Chris Rock once had a riff about injustice in America that included a punch line about the charade of police reading detainees the Miranda warnings. He suggested how the proper wording should go: If you can’t afford to hire an attorney, then the government will happily provide you with the worst lawyer on earth. It stung.

The reason it stung was because it was as true as a generalization can be, which is to say it wasn’t factually accurate but it centered on an element of common experience. We had many lawyers in the public defender’s office who were not interested in reading constant legal updates, who were not invested in delving into intricate details about procedures or even case facts. We had plenty who were there because it’s where the flotsam of lawyers washes up.

Being a public defender may be unrewarding in terms of both pay and respect, but it is a noble calling. Protection of the accused isn’t charity. It’s necessary because of the possibility of mistakes, farcical legal processes, and the weaponization of false accusations. For public defenders, it’s a special badge of American pride to work for the government and against the government at the same time. We work to try to counteract state abuses; that’s our contribution.

It’s typically more than a month after an arrest before your first meeting with a client. The practical effect is that the defendant has been in the Cook County Jail for an extended stretch. It’s a sprawling place rife with gang pressures, sadistic violence, punitive procedures, retrenched health care, sordid food, constant noise and stench, systemic sleep deprivation from the constant glare of fluorescent lights, and all the other attendant features of urban incarceration. This is why the bond system is a form of blackmail. Believe me, most people who serve time in the Cook County Jail are ready to do whatever it takes to get out. They will take pleas, forgo investigations, agree to draconian probationary conditions, waive procedural rights, even acquiesce to prison sentences just to “get out of county.”

Sometimes the first meeting with a client is oddly rote and perfunctory, like when the defendant is a frequent flier who wants to plead out a simple case. There is a vast underclass of people who seem accustomed to being arrested, and both they and many courthouse apparatchiks become numb to the revolving door and inevitability of being in the system. Allegations of racism and classism gain a lot of traction in this situation, especially when you see who comes through the door and the mechanized way they are processed for what the staff calls “disposal.”

Other times the clients are people who have never been arrested before, who have no idea what they’re being charged with, even after a month in jail, or who have been charged with extremely serious offenses. They can be scared, ashamed, angry, hurt. They are entering the worst experience of their lives — maybe the defining experience of their lives — and their PD might be the first somewhat friendly person they can talk to for help. Even so, to them you represent “the system.” We try to establish trust by being part psychologist, part medic, part cleric.

The most intense pressure that ate at me as a criminal defense attorney came from the split in reality that occurred depending on whether I won or lost a trial. It strains every boundary of expression to attempt to describe the difference between incarceration and freedom, and it defies all reason to consider just how thin the line can be. Especially if I thought I should win, defeat was devastating. Crying on the floor of the lockup is not a good look for any lawyer, but I’ve been there, and I can promise you I’m not alone.

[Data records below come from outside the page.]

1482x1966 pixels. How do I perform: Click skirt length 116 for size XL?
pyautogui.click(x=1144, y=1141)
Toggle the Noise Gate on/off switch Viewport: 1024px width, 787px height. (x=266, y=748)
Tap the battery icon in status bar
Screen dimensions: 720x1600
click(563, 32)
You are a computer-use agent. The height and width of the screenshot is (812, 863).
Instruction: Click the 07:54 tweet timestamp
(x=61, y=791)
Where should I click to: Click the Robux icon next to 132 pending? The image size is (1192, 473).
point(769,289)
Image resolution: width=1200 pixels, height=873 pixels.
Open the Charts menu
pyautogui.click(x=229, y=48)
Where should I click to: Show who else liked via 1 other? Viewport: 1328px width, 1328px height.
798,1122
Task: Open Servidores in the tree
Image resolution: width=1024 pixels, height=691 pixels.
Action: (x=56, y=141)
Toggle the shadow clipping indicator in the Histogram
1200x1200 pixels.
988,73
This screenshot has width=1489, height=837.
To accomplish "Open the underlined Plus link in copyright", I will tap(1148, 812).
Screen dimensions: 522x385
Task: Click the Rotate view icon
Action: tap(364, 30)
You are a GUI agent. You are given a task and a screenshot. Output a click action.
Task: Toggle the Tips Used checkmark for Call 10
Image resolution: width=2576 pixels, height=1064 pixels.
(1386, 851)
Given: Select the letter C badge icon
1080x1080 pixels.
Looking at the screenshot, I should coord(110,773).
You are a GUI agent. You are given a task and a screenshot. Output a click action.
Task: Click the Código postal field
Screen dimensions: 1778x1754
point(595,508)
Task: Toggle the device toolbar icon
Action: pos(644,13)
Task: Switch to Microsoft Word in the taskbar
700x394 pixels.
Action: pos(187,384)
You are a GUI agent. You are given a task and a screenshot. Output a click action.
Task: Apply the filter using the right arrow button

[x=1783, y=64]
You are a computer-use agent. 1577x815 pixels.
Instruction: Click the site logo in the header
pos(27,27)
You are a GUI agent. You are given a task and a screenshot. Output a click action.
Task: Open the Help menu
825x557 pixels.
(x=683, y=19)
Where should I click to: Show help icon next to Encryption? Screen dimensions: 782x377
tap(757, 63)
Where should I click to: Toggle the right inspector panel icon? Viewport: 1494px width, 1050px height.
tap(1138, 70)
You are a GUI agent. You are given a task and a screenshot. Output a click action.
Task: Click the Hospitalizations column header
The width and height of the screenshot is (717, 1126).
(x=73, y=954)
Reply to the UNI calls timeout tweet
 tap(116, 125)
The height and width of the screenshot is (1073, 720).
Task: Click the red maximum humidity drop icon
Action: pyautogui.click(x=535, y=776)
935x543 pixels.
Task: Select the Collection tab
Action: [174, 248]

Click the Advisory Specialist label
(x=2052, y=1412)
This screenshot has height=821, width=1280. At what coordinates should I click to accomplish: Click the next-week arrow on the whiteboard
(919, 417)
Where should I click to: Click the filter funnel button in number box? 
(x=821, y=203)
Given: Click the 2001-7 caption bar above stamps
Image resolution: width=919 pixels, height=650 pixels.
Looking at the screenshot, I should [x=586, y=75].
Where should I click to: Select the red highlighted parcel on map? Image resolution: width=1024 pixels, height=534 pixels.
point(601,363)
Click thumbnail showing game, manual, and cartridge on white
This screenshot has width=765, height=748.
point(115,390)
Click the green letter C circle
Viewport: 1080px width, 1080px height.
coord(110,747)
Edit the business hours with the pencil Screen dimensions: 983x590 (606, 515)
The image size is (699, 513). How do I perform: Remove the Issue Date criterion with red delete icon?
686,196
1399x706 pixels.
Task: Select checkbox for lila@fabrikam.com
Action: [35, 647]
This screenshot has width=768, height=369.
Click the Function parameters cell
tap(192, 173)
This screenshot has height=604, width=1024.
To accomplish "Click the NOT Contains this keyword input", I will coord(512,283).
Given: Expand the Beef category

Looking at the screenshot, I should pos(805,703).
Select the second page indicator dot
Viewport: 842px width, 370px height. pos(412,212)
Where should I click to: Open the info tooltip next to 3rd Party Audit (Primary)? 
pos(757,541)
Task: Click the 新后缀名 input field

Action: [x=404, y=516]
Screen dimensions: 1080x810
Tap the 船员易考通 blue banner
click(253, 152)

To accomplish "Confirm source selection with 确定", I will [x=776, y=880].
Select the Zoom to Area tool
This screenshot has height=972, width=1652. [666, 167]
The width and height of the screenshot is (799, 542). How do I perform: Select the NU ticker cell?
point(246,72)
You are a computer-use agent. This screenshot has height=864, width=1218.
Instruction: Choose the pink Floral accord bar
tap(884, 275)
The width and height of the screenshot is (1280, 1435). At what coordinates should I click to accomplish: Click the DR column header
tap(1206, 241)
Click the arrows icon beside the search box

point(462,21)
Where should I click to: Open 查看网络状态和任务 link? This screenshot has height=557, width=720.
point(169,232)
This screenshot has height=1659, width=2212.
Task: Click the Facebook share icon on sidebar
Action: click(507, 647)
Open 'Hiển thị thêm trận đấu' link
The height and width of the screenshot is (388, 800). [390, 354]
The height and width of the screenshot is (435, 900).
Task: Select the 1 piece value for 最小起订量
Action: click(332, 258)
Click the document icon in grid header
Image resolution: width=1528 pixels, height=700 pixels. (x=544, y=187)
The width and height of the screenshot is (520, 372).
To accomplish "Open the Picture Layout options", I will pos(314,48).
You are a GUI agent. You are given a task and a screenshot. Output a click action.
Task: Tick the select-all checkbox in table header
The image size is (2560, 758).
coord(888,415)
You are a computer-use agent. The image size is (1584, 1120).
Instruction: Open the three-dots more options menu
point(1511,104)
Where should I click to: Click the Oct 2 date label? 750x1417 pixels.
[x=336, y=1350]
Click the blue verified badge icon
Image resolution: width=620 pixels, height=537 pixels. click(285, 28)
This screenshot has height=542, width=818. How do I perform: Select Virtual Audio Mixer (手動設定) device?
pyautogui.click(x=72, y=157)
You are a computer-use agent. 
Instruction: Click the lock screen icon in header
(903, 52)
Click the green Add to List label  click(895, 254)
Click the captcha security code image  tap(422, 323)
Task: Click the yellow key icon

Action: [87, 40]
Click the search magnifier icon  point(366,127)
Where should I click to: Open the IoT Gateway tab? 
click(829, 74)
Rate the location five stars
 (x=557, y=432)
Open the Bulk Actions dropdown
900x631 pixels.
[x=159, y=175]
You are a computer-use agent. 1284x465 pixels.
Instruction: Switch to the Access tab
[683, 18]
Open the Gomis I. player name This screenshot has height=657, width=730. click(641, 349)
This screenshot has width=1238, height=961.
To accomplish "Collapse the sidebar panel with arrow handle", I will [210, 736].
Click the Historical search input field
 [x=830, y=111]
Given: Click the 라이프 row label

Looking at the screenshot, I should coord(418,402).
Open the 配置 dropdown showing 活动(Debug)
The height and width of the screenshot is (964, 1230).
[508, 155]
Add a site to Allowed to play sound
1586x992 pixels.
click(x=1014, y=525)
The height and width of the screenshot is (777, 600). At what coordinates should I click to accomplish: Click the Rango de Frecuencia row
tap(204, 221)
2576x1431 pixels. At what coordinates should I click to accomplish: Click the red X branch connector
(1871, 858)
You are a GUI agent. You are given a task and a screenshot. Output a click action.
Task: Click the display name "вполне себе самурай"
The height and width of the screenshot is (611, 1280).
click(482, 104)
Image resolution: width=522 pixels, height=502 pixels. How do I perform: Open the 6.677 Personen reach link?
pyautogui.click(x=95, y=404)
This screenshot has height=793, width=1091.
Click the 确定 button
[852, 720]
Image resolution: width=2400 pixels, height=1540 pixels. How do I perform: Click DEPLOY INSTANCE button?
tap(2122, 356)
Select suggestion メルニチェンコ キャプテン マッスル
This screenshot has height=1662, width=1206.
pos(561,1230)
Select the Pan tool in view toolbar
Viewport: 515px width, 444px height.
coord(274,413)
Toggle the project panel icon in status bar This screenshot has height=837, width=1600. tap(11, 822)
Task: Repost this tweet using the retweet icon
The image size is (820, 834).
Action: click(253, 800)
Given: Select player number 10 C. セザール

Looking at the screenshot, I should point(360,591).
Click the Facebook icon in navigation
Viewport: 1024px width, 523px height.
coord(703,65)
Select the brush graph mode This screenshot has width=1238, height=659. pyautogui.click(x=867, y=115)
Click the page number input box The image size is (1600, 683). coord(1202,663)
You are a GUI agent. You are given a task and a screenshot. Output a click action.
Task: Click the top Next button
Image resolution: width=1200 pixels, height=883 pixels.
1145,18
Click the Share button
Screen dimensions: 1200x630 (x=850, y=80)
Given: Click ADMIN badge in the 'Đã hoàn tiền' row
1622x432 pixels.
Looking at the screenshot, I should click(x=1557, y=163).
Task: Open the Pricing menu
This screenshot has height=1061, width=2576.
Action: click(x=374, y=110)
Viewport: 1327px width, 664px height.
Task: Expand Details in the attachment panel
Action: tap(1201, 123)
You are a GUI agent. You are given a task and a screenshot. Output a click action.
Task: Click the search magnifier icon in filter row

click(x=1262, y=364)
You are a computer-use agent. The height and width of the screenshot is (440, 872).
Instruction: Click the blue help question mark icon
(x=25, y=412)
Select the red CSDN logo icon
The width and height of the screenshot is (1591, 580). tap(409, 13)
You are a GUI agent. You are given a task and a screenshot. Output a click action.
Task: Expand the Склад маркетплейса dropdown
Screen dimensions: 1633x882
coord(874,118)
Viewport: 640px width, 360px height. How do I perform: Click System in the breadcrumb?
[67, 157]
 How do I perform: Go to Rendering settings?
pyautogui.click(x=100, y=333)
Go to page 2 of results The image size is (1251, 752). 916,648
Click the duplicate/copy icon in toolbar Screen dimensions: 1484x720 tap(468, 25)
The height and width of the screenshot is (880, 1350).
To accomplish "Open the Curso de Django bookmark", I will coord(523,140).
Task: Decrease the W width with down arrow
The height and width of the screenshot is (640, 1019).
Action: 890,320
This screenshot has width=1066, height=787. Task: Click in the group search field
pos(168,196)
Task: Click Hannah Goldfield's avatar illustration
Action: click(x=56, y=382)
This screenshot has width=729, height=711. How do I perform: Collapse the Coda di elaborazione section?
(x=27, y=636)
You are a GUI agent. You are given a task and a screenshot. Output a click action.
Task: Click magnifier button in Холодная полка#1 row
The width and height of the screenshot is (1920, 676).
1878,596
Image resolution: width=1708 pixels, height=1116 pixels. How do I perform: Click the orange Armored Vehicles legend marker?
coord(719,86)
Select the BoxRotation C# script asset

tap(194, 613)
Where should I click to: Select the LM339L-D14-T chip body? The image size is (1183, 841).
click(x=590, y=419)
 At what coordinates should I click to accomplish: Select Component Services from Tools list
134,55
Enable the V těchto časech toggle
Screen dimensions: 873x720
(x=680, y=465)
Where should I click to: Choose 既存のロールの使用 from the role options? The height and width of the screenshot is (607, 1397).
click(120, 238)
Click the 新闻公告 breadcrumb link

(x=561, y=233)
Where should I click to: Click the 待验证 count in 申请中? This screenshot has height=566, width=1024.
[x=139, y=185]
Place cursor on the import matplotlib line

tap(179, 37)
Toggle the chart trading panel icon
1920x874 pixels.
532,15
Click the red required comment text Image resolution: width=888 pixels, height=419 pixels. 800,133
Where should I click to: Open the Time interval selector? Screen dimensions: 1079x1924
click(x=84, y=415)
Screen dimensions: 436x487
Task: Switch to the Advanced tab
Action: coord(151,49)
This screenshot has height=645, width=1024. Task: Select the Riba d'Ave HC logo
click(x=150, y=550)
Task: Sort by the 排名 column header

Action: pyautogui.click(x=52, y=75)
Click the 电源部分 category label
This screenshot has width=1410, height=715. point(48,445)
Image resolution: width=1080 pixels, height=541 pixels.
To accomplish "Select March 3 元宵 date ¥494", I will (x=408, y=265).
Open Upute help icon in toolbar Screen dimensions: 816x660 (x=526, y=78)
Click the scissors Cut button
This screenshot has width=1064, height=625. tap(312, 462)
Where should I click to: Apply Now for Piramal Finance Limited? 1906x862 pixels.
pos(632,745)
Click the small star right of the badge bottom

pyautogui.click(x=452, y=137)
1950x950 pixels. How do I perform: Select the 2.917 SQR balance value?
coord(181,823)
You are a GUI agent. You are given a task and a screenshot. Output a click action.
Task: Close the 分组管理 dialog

Most cases simply never get to any kind of hearing or trial due to plea agreements. Among the cases that do, there is an old unwritten rule floating around Cook County defense practitioners: Take winners to a bench, take losers to a jury. “Heaters” — cases with intense public pressure — usually have to go to juries. And there are times when judges will tell the defense attorney, either point-blank or via hints, that he or she will not get a good outcome from them and should not try a bench trial.

The inverse is known as a “jury tax.” I’ve also heard it referred to as the “asshole penalty.” Judges have been known to sentence defendants more harshly after a jury loss than they would have if the defendant pleaded guilty.


Public defenders don’t get the limitless resources and an international array of specialist agencies like the prosecution does. In the public defender’s office, most of us work with a single investigator who is shared with other attorneys.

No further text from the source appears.